Matar Ndiaga Seck, proche d’Ousmane Sonko, arrêté pour des faits qualifiés d’« actes contre nature »
Arrestation de Matar Ndiaga Seck : un proche d’Ousmane Sonko interpellé pour des infractions graves dans le nord du Sénégal
Âgé de 51 ans, Matar Ndiaga Seck, identifié comme un proche collaborateur du Premier ministre Ousmane Sonko, a été placé en détention par la Division des investigations criminelles (DIC) dans le cadre d’une procédure judiciaire liée à des « actes contre nature » présumés. Cette interpellation s’inscrit dans une enquête approfondie ouverte après un avis de recherche émis par les autorités de Linguère, en pleine région du Djoloff, située dans le nord du pays.
Les investigations menées par les services policiers locaux ont permis de rassembler des éléments probants, conduisant à l’arrestation d’une vingtaine d’individus dans cette zone. Pourtant, les autorités judiciaires sénégalaises n’ont pas encore dévoilé les détails précis des charges retenues contre Matar Ndiaga Seck ni l’avancement de la procédure en cours.

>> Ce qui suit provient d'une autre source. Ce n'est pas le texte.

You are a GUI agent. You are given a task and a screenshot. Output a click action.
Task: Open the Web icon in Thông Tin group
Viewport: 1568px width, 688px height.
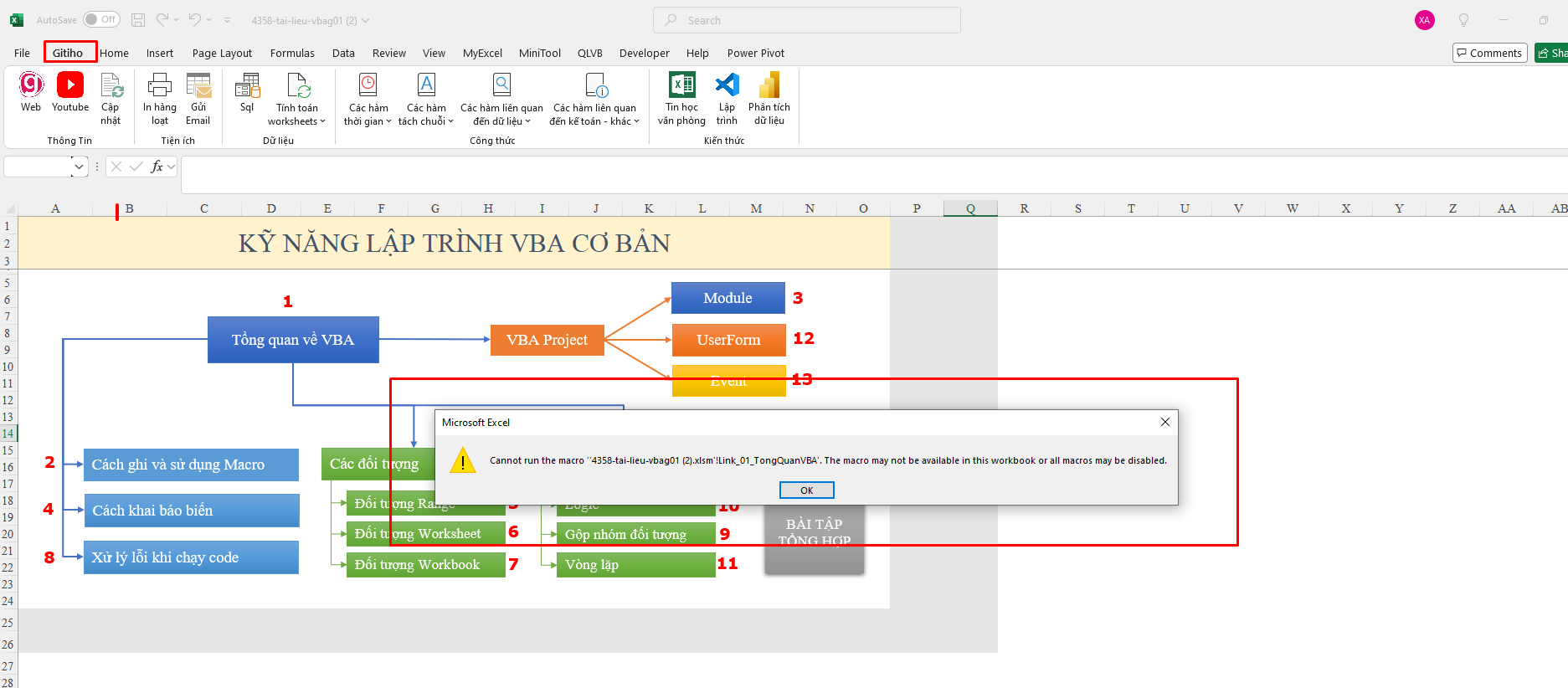click(x=31, y=86)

Une qualification juridique controversée
Les faits reprochés à Matar Ndiaga Seck tombent sous le coup de l’article 319 du Code pénal sénégalais, qui sanctionne sévèrement les relations entre personnes de même sexe. Cette disposition légale, souvent critiquée par les défenseurs des droits humains, a récemment été renforcée par une loi adoptée le 31 mars 2026. Ce texte durcit les peines encourues, pouvant atteindre jusqu’à dix ans d’emprisonnement, et élargit les infractions liées à la « promotion » de ces relations.
Depuis l’adoption de cette mesure législative, les signalements d’arrestations se multiplient dans tout le pays. Un ressortissant français, actuellement détenu au Sénégal depuis le 14 février, est également concerné par une affaire similaire. Les recours juridiques pour sa défense sont en cours, avec l’appui d’associations engagées dans la protection des droits des personnes LGBTQI+.
Soutien aux victimes et mobilisation associative
Face à l’augmentation des cas de persécution et de violences basées sur l’orientation sexuelle, plusieurs organisations se mobilisent pour apporter une assistance aux personnes touchées. L’une d’elles, spécialisée dans la défense des droits humains, a déjà enregistré plus de 3 000 demandes d’aide depuis le début de l’année. Une campagne de solidarité a été lancée pour répondre aux situations d’urgence et offrir un accompagnement juridique, social et psychologique aux victimes.